Recall the concept of quantiles we learned about earlier. There are some special quantiles, called quartiles. To explain: we could divide our data into four quarters, so that each quarter contained 25% of the observations. Then, Quartiles 1, 2, and 3, or Q1, Q2, and Q3, can be defined as follows:
- Q1 is the 25% quantile
- Q2 is the 50% quantile (this is in fact also the median)
- Q3 is the 75% quantile
Height variable from the
survey data set, we have that Q1 = 165, Q2 = 171, and Q3 = 180. We could therefore make the following interpretations about this sample of students:
- 25% of students are shorter than 165cm and 75% of students are taller than 165cm
- 50% of students are shorter than 171cm and 50% of students are taller than 171cm
- 75% of students are shorter than 180cm and 25% of students are taller than 180cm.
The position of the quartiles can give us some insight into how spread out the data is, and also the shape of the data. We will be considering measures of shape in the next section.
The inter-quartile range (IQR) is the distance spanned by the middle 50% of the data. In other words, it is the distance between the 25% quantile (Q1) and the 75% quantile (Q3), and can be calculated as Q3 - Q1. In our example, we have that
\[IQR = Q3 - Q1 = 180 − 165 = 15.\]
In a similar way to the variance and standard deviation, the width of the IQR gives us a good indication as to how spread out our data is.

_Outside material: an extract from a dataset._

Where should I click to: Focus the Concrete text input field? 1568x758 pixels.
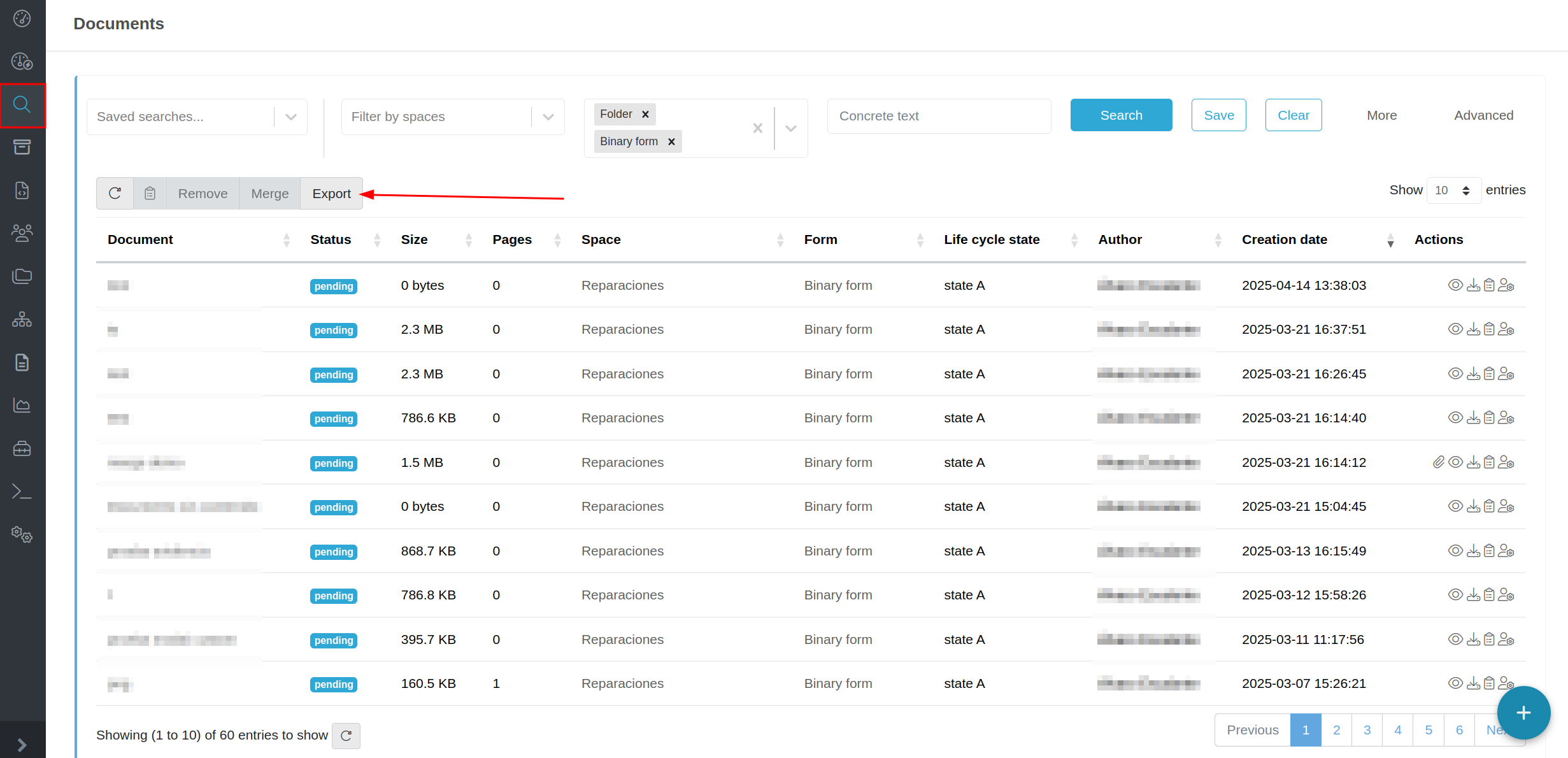pyautogui.click(x=938, y=116)
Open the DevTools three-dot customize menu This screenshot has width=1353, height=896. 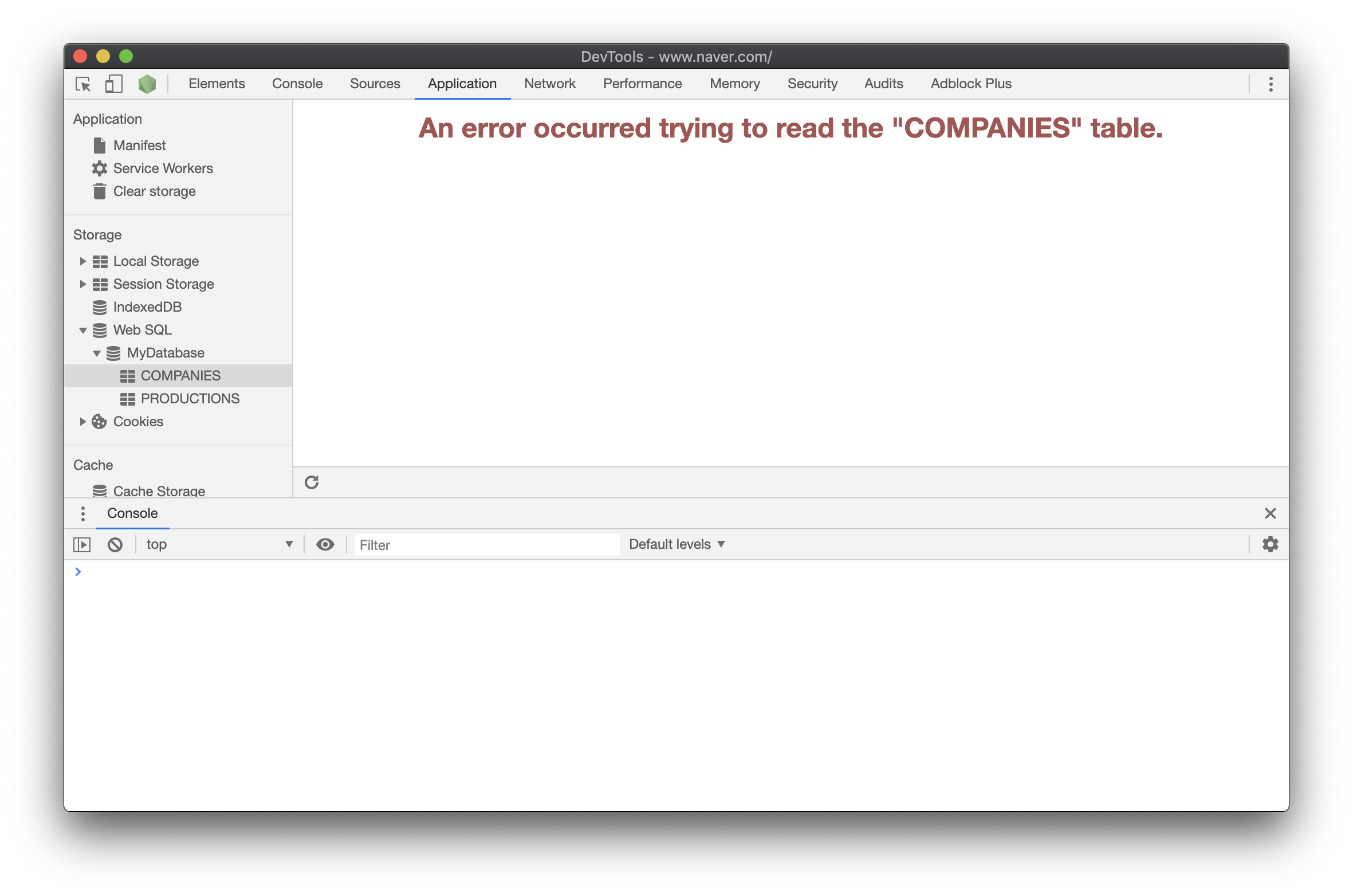[x=1271, y=84]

The range of the data is simply the distance spanned across the whole data set. In other words, it is the difference between the maximum and minimum values. Considering the Height variable again, we have that the minimum and maximum heights are 200cm and 150cm respectively, so that the range is 50cm. One way of interpreting this value would be to say that the maximum difference in height between any two students in the sample is 50cm.